The flame had not yet crept down its rocky, barren walls. It was such a place as the rattlesnakes love, but not a feeding ground for sheep; and the little herbage that grew between its bowlders had not offered a swift passage for the fire. The flames raged above them on each side, but the fiery walls had not yet converged and made the impassable barrier on which Fargo had counted. And Spot’s whole flock sped behind him into its sheltering depths.
They were none too soon. Within a few minutes the advancing tide of flame would have covered its mouth if indeed it had not crept down over the steep walls into the canyon floor itself. But the straight road to safety was open at last. Far beyond, leading him like a star, Spot could see the glorious white peaks of his home. The domestic sheep could not follow him all the distance, yet the way was clear and safe for them completely beyond the outer reaches of the fire.
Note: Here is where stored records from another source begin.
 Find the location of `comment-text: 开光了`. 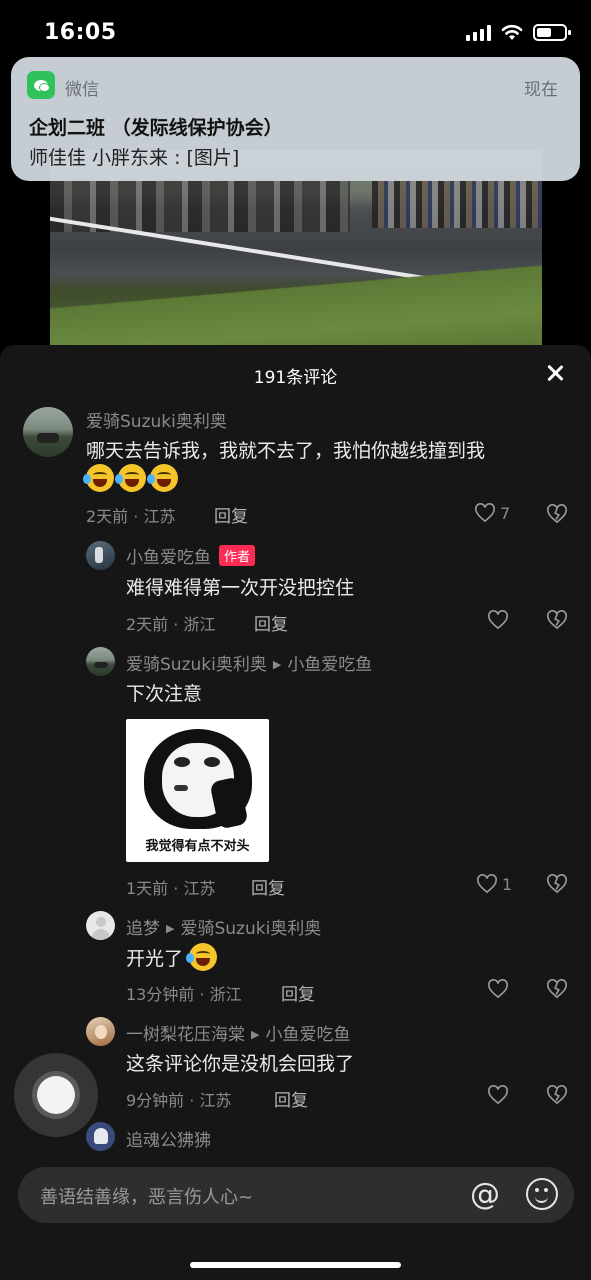

comment-text: 开光了 is located at coordinates (174, 957).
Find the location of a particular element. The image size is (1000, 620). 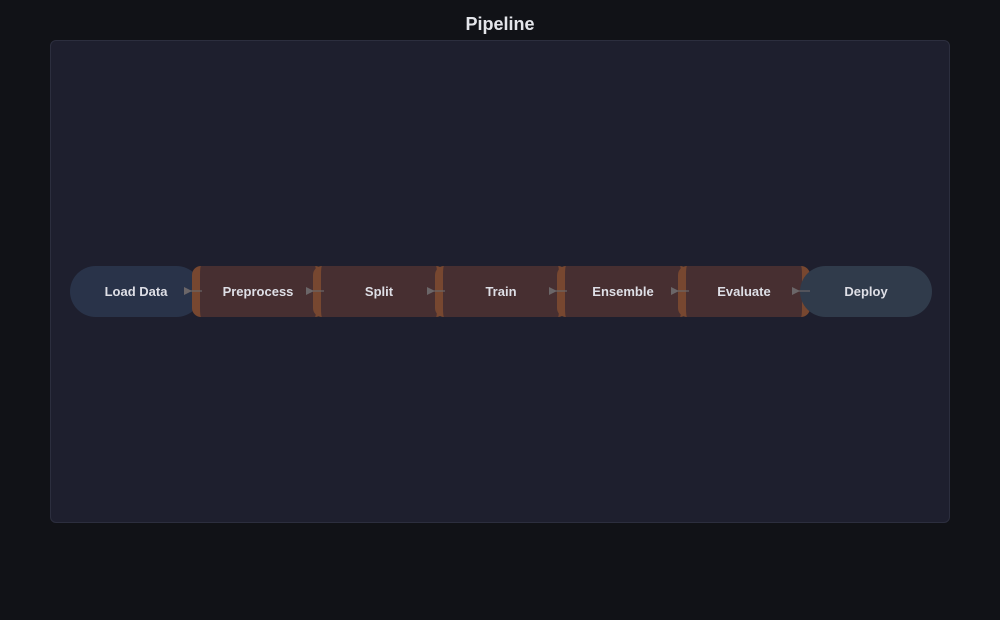

node-deploy: Deploy is located at coordinates (866, 292).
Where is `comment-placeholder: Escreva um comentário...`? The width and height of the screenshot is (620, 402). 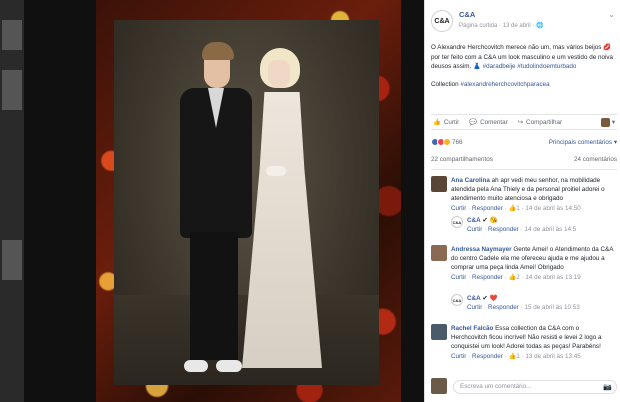
comment-placeholder: Escreva um comentário... is located at coordinates (496, 386).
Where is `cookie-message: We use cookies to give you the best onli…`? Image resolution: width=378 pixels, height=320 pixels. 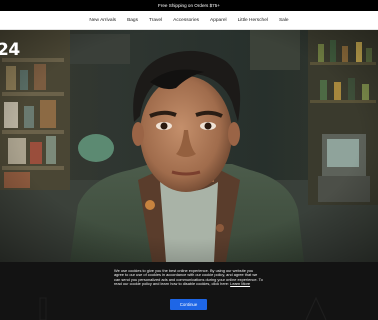
cookie-message: We use cookies to give you the best onli… is located at coordinates (189, 278).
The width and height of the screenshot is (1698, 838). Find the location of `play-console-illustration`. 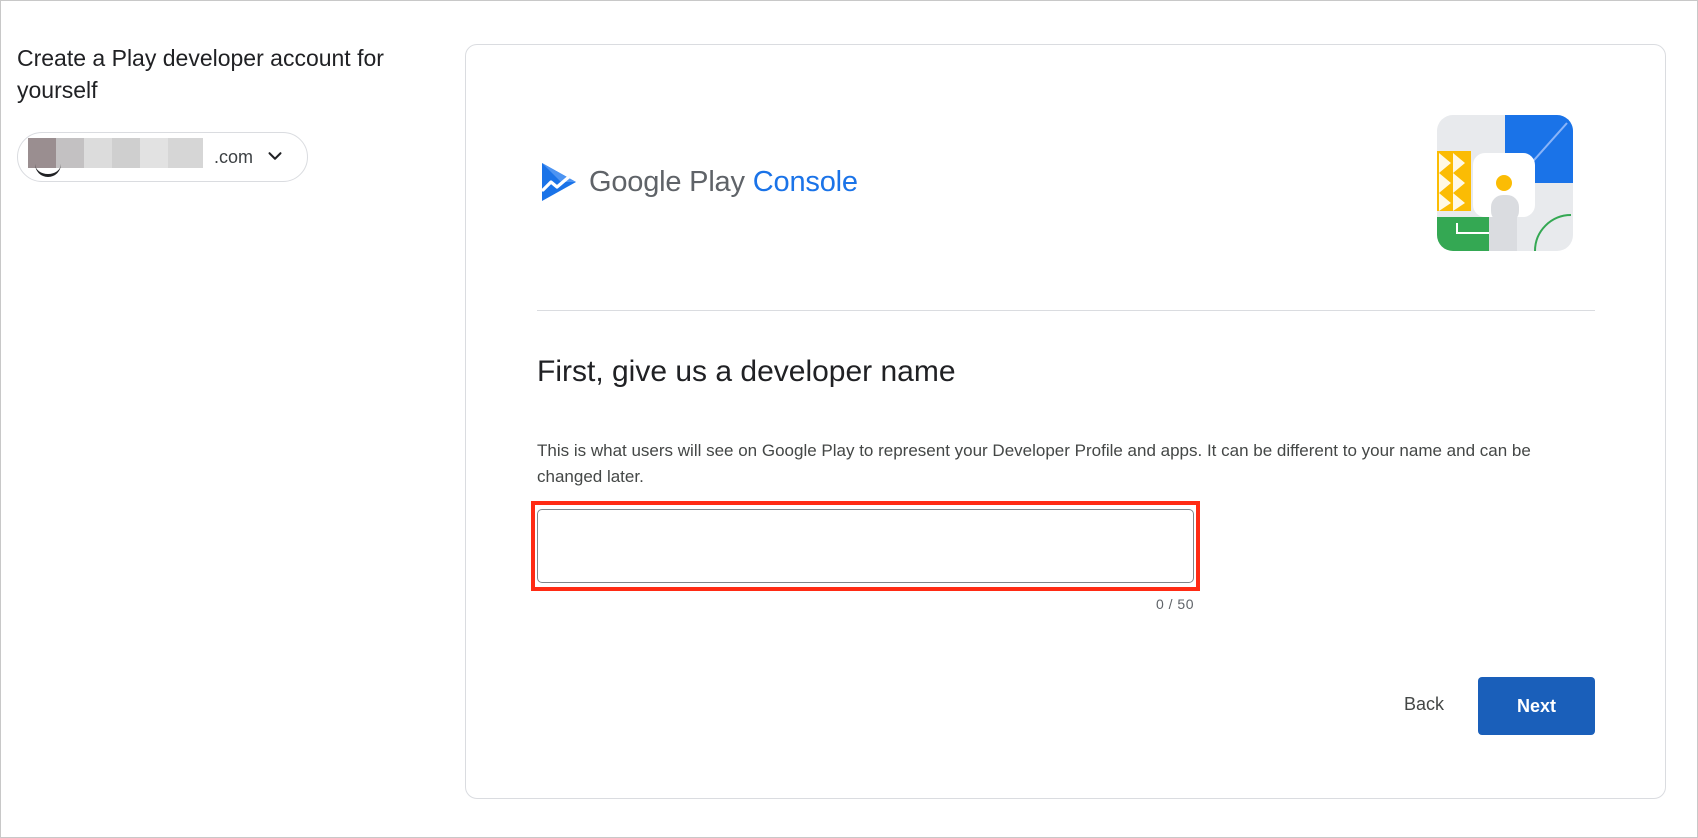

play-console-illustration is located at coordinates (1505, 183).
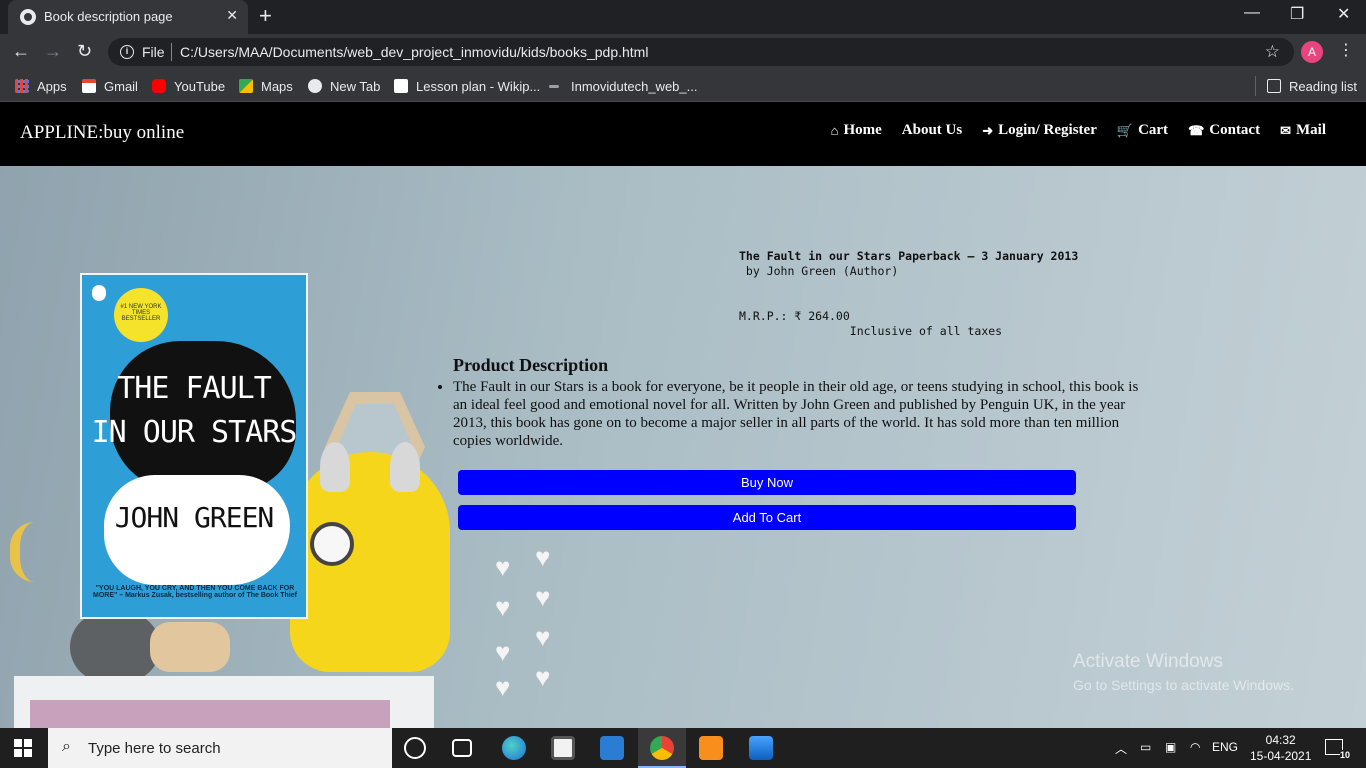  Describe the element at coordinates (514, 748) in the screenshot. I see `edge-icon` at that location.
And all that Hugh and Alice had to do—with Shep running and barking with joy beside them—was to follow the white flocks.
The lesser folk had shown the way,—just as many times before in the long roll of the ages. No man could have followed Spot out from the terror of the fire that night and still thought—in monstrous arrogance—that the wild things of the world were created only for his own blood-lust and his own pleasure. The comradeship of men and beasts is of ancient origin, and its utility is not yet gone. The bighorn ram—exiled by birth among strangers and lost to his brethren once more because of the cougar’s hunting—was headed back to his own snow-capped peaks—and Hugh and Alice and the surging flocks had simply followed his lead. And the way he had shown was that of life and safety when all other paths were closed.
Just before the dawn broke, Hugh and Alice stood behind the flock, safe and far from the ravages of the fire. Already Spot and his two ewes had sped up a precipitate trail—where, because of the steep rocks and the interference of Shep, the domestic sheep could not follow—and now all three thousand of them were quietly grazing at the very foot of the high mountains. And no man may say whether or not—like the lame child of Hamlin town—they gazed with wistful eyes toward the misty mountain realms where their leader had gone. They had been of the mountains too, when the world was young, and perhaps they found themselves longing for the steep ways and the hard days and the fierce delights that constitute the lives of those mountain monarchs, the bighorn sheep.
The dawn grew in the east. The white peaks glowed and gleamed. And the girl’s brown hand crept into Hugh’s.
“Did you know,” she asked him, whispering, “that we’ve won? That we’re safe, after all? The rangers are probably already on the way to fight the fire, and we’ve nothing more to fear.”
He turned to her, and they had a moment of laughter in which they rejoiced at each other’s appearance. Their clothes were torn and half burned away; the man’s eyebrows and lashes were singed; and their skins were smudged with soot. But the perils and the stress had left no weight upon their spirits. They were blistered, hungry, desperately fatigued, but they were gloriously happy and triumphant.